• _Work task 1_
Answer these questions from the text on Hybrid Portfolio Management below:
(a) In which industry do predictive approaches still dominate?
(b) Which items can FlexiProject import from Jira?
(c) What does a project charter in FlexiProject clearly define?
• _Work task 2_
Write the next part of the text on Hybrid Portfolio Management below, picking up after its last sentence.

• _Source document_
^^^^^^^^
Industry differences reinforce the need for portfolio thinking
The report also highlights significant variation across industries. Predictive approaches still dominate in construction, while hybrid and agile approaches are more common in IT, financial services, and healthcare.
This reinforces a key idea: maturity today does not mean standardizing everything. It means being able to manage different types of projects in a structured and consistent way. Hybrid Portfolio Management enables exactly that.
Hybrid Portfolio Management in practice
Agile delivery can stay in Jira - but the business needs a portfolio view
In many organizations, Agile projects are managed in tools like Jira. These tools are excellent for sprint planning, backlog management, and team-level execution.
However, they do not provide a complete business perspective. A backlog does not show strategic alignment, milestones, budget control, or portfolio-level risks. This is where Hybrid Portfolio Management comes into play - not as a replacement for Agile tools, but as an additional layer that connects delivery with business oversight.
Organizations need a central place where all projects - regardless of delivery method - are visible within one management framework.
FlexiProject connects Agile delivery with portfolio governance
FlexiProject supports this model by integrating with Jira. Agile projects can continue to be executed in Jira, while their progress is reflected at the portfolio level.
The system allows importing epics, stories, and tasks from Jira, preserving their structure, ownership, and status. This means development teams can work in their preferred environment, while PMOs and executives gain full visibility into the portfolio.
This is a key aspect of Hybrid Portfolio Management - not replacing tools, but connecting them.
Giving Agile projects business context with FlexiProject
Project charters bring clarity and alignment
One of the common challenges with Agile initiatives is that they are well-managed operationally but less structured from a business perspective.
FlexiProject addresses this by enabling the creation of documents such as project charters, where business goals, scope, responsibilities, and key assumptions are clearly defined. This ensures that even Agile initiatives are aligned with organizational strategy and governance expectations.
^^^^^^^^
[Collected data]
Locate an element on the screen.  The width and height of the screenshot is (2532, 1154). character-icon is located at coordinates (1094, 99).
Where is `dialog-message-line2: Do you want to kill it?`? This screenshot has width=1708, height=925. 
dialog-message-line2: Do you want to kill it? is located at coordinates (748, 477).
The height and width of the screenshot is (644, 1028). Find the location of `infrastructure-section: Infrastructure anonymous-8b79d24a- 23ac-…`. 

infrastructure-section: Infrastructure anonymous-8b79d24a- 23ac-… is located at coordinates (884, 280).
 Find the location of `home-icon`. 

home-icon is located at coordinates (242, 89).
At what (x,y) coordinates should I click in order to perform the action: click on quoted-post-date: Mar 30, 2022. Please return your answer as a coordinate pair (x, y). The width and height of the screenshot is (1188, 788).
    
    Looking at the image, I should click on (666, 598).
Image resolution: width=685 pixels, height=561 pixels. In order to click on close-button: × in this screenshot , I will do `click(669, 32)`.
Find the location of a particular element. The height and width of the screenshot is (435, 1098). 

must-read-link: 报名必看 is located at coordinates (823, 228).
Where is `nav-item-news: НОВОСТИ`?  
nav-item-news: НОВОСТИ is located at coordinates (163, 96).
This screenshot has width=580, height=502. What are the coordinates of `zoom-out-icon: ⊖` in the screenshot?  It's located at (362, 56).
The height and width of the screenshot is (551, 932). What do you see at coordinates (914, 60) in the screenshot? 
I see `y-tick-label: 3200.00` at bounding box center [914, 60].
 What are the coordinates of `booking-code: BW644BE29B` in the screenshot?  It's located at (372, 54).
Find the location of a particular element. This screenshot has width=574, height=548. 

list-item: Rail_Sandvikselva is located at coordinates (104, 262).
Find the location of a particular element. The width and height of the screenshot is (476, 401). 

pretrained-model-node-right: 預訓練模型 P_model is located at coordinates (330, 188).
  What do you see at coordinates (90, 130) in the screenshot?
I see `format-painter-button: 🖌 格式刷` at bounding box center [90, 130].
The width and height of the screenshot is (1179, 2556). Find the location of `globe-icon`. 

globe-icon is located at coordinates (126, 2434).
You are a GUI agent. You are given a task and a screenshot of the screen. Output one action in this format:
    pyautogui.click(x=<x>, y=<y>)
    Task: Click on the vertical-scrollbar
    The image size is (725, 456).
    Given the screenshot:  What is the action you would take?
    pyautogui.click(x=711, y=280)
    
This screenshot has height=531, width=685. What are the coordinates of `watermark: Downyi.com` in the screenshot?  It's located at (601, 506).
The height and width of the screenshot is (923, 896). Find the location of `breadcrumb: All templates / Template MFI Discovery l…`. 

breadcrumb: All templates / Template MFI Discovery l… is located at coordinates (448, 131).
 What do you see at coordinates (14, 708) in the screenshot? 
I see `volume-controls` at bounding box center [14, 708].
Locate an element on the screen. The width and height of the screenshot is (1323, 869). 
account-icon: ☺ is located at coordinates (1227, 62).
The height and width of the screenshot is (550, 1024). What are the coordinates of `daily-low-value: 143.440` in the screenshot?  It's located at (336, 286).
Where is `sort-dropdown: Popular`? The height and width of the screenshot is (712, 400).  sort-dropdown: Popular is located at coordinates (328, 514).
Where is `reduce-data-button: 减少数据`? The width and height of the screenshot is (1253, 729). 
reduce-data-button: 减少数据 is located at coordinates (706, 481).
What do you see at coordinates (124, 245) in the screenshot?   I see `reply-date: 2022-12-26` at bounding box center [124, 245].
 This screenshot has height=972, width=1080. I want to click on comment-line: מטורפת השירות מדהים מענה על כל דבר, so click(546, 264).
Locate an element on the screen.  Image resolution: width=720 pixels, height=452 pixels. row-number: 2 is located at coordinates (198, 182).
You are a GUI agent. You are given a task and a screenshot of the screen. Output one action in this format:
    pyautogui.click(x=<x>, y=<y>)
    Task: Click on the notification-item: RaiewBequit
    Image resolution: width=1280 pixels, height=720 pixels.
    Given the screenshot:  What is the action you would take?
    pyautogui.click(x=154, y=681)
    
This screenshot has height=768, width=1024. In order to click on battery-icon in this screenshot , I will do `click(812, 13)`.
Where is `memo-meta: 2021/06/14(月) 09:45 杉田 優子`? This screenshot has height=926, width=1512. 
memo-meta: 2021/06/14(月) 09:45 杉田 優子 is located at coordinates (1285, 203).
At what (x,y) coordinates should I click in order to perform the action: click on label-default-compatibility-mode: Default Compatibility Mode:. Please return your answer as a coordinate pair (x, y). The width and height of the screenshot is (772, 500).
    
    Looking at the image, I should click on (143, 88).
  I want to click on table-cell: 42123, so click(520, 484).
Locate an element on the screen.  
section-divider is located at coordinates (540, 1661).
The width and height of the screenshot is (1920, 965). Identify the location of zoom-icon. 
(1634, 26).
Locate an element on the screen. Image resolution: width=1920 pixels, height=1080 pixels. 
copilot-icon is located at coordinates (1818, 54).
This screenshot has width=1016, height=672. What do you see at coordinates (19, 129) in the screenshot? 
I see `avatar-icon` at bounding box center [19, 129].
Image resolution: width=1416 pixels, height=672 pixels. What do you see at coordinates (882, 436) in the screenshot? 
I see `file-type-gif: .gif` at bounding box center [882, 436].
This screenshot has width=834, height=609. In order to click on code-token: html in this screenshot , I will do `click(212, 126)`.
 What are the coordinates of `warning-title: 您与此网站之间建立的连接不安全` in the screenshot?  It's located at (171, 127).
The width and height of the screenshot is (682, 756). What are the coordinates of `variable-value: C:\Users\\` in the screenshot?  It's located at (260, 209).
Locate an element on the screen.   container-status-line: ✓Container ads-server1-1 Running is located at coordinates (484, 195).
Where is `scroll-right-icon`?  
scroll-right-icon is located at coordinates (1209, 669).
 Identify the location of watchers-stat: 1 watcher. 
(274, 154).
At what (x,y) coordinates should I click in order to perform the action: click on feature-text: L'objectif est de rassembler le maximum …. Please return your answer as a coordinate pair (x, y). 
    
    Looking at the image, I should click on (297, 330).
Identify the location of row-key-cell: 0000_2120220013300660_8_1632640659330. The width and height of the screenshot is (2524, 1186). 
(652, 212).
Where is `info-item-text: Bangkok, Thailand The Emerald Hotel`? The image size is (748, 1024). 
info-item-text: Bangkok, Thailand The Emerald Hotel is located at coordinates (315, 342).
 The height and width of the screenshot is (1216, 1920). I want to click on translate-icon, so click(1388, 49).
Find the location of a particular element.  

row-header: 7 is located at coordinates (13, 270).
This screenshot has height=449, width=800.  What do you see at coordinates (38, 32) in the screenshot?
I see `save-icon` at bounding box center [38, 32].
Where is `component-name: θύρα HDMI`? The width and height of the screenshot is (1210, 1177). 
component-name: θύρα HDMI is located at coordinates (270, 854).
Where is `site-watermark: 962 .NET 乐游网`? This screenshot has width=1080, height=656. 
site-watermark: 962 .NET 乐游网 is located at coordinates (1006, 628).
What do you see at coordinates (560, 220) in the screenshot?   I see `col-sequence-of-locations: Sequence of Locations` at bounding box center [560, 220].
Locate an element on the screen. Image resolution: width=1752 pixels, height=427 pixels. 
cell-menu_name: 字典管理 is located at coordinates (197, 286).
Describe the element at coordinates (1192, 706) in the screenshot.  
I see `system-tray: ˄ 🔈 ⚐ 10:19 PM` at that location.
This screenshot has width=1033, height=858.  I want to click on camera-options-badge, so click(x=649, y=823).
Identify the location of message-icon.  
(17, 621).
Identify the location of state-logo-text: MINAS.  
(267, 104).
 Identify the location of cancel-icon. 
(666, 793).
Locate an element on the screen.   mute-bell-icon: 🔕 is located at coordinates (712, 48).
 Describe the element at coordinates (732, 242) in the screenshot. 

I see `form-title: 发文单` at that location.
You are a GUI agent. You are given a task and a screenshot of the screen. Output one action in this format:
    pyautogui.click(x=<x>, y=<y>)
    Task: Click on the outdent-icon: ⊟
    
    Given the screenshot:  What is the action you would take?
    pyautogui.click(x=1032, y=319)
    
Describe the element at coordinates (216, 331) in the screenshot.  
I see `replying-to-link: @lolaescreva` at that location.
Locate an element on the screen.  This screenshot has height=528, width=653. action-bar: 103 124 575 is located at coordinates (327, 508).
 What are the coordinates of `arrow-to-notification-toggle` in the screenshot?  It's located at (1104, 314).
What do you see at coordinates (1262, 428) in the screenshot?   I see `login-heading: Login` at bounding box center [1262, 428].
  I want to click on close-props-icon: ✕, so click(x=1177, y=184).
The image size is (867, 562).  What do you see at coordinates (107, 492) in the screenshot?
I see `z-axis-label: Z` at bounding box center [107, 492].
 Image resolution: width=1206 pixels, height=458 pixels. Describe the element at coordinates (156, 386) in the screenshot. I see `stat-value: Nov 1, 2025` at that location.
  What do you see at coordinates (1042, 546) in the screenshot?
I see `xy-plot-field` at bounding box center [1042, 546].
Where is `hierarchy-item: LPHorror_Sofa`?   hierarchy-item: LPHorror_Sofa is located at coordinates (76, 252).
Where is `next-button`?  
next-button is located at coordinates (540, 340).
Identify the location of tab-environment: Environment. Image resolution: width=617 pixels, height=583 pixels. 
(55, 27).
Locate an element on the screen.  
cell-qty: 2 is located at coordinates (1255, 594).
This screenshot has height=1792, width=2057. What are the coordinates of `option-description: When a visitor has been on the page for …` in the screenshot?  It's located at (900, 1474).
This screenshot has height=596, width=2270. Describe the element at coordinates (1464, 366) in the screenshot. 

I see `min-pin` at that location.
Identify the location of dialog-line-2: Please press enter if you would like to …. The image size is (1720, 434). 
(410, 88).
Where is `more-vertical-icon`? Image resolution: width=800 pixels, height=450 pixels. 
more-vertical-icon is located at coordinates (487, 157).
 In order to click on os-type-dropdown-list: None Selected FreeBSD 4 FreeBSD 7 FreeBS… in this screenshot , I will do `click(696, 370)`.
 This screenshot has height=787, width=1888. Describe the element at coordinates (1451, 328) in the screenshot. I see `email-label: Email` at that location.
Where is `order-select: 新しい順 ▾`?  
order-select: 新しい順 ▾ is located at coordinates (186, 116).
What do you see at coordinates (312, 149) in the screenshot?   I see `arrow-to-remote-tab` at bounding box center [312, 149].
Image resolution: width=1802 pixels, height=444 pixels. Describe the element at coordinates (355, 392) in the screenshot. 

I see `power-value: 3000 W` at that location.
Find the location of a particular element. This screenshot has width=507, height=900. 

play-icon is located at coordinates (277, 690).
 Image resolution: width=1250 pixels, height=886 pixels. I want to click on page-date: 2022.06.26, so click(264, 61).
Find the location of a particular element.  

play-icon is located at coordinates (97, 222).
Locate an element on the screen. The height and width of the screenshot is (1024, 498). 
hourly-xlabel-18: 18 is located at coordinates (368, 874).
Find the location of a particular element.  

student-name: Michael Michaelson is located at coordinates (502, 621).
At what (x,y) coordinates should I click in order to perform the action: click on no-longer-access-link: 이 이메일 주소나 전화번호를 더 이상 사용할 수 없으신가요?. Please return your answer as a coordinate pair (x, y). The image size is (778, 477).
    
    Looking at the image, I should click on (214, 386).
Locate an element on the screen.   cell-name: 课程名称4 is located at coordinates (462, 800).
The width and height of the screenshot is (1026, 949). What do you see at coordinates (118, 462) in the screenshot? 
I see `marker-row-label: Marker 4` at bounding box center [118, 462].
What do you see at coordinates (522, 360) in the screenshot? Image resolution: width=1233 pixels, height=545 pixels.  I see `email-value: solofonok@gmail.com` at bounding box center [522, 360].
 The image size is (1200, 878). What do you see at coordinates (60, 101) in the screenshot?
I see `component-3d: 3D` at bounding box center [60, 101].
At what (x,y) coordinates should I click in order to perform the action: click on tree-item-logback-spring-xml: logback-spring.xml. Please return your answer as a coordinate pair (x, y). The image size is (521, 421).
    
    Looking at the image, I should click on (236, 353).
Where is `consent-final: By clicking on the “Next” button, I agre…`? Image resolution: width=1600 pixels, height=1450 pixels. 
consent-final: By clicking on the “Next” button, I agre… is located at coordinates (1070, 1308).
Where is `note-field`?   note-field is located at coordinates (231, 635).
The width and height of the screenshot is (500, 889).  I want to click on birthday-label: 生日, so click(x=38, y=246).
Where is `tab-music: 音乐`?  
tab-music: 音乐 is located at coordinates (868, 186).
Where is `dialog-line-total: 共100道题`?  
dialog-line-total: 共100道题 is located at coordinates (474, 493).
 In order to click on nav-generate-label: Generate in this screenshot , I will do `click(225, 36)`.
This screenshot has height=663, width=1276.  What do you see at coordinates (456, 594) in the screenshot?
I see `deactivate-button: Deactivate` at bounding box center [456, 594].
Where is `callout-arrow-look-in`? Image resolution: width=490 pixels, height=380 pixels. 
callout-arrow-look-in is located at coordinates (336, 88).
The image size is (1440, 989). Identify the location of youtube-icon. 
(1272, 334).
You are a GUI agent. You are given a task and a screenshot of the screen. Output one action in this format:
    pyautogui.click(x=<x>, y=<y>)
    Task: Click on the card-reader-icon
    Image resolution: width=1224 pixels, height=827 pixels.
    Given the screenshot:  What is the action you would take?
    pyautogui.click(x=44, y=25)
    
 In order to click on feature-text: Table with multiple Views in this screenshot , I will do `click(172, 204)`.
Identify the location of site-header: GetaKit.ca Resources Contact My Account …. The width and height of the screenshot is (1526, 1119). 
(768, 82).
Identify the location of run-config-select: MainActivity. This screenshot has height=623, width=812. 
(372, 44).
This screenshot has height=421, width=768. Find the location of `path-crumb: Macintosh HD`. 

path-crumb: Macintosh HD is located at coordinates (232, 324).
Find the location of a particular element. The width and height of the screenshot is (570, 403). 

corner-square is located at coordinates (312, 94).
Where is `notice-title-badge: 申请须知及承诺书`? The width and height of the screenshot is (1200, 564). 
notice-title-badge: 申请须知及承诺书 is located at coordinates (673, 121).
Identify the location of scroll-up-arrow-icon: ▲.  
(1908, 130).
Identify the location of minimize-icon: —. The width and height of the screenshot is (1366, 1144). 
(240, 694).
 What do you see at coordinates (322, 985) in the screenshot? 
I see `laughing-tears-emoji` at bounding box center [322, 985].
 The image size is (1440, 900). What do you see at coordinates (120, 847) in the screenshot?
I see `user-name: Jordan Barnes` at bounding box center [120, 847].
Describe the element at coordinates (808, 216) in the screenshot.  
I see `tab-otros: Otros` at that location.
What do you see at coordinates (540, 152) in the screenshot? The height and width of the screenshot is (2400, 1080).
^^^^^^^^
• _Reply 1_
(a) Construction.
(b) Epics, stories, and tasks.
(c) Business goals, scope, responsibilities, and key assumptions.

• _Reply 2_
Baselines and milestones enable control without limiting agility
Agile does not mean a lack of control. FlexiProject allows defining a baseline plan covering schedule, budget, and project scope, and then tracking deviations over time.
It also supports defining milestones, which provide key checkpoints to evaluate whether a project is progressing in line with business expectations. This is especially important when Agile projects need to be reported at executive or portfolio level.
Risk management strengthens portfolio-level decision making
In hybrid environments, risks often extend beyond individual teams and impact the broader portfolio - affecting dependencies, timelines, and resources.
FlexiProject enables structured risk management, including identification, ownership, impact assessment, and mitigation planning. At the portfolio level, this creates a shared view of risks, enabling better decision-making and governance.
Why Hybrid Portfolio Management will continue to grow
PMI clearly shows that organizations are entering an era of increased flexibility. Hybrid approaches are growing, but so is the need for structure, visibility, and strategic alignment.
This is why Hybrid Portfolio Management is becoming a key direction in project management maturity. It is no longer about choosing one methodology - it is about managing diversity in a controlled and transparent way.
FlexiProject supports this shift by allowing Agile delivery to remain in tools like Jira, while providing a unified PPM layer where business goals, project charters, baselines, milestones, risks, and portfolio status are all visible in one place.
Organizations no longer have to choose between flexibility and control. With the right approach to Hybrid Portfolio Management, they can achieve both.